Begin Provided data

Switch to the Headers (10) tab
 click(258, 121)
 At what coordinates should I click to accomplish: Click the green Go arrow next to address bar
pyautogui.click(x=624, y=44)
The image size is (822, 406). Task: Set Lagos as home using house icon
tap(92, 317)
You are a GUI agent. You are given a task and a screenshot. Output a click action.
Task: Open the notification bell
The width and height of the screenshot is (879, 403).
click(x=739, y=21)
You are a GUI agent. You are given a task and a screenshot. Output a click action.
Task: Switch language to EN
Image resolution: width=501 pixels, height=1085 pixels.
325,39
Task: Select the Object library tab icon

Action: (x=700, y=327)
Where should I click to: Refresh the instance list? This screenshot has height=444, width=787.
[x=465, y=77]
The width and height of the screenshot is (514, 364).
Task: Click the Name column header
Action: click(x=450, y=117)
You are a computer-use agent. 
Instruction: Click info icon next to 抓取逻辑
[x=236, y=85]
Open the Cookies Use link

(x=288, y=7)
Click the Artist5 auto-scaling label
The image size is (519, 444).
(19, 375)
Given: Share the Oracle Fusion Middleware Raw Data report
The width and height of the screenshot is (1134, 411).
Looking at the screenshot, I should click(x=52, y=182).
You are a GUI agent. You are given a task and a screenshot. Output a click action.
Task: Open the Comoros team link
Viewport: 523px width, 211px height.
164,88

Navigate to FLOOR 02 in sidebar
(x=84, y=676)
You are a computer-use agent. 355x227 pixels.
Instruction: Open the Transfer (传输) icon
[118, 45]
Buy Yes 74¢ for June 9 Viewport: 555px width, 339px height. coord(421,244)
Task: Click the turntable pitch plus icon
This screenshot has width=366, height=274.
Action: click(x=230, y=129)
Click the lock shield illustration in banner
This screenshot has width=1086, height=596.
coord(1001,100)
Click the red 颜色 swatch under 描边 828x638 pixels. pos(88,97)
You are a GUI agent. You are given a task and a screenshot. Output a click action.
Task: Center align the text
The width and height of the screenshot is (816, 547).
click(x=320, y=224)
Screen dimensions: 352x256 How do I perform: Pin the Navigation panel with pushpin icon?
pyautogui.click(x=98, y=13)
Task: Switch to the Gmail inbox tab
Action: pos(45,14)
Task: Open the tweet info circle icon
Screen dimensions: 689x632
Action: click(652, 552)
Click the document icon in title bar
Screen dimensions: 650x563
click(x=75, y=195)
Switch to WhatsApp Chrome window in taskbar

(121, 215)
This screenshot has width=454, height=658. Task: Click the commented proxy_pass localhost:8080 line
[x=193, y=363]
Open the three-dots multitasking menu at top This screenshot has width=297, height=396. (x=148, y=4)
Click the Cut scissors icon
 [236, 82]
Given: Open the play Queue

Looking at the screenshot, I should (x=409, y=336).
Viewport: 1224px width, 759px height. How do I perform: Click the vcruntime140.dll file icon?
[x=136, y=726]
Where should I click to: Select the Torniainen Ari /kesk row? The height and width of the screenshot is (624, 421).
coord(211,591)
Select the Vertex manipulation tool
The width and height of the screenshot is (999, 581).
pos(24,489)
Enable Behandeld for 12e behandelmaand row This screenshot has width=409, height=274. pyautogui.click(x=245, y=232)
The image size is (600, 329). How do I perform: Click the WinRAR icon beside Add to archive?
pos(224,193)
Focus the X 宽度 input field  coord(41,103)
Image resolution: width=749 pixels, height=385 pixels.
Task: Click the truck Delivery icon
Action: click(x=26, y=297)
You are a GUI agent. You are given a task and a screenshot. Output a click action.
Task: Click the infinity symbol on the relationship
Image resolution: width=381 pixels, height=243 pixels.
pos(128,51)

End Provided data

| What to do |
Show every line of the rows above that contains the string "pyautogui", matching case exactly.

| Output of the exercise |
pyautogui.click(x=624, y=44)
pyautogui.click(x=98, y=13)
Enable Behandeld for 12e behandelmaand row This screenshot has width=409, height=274. pyautogui.click(x=245, y=232)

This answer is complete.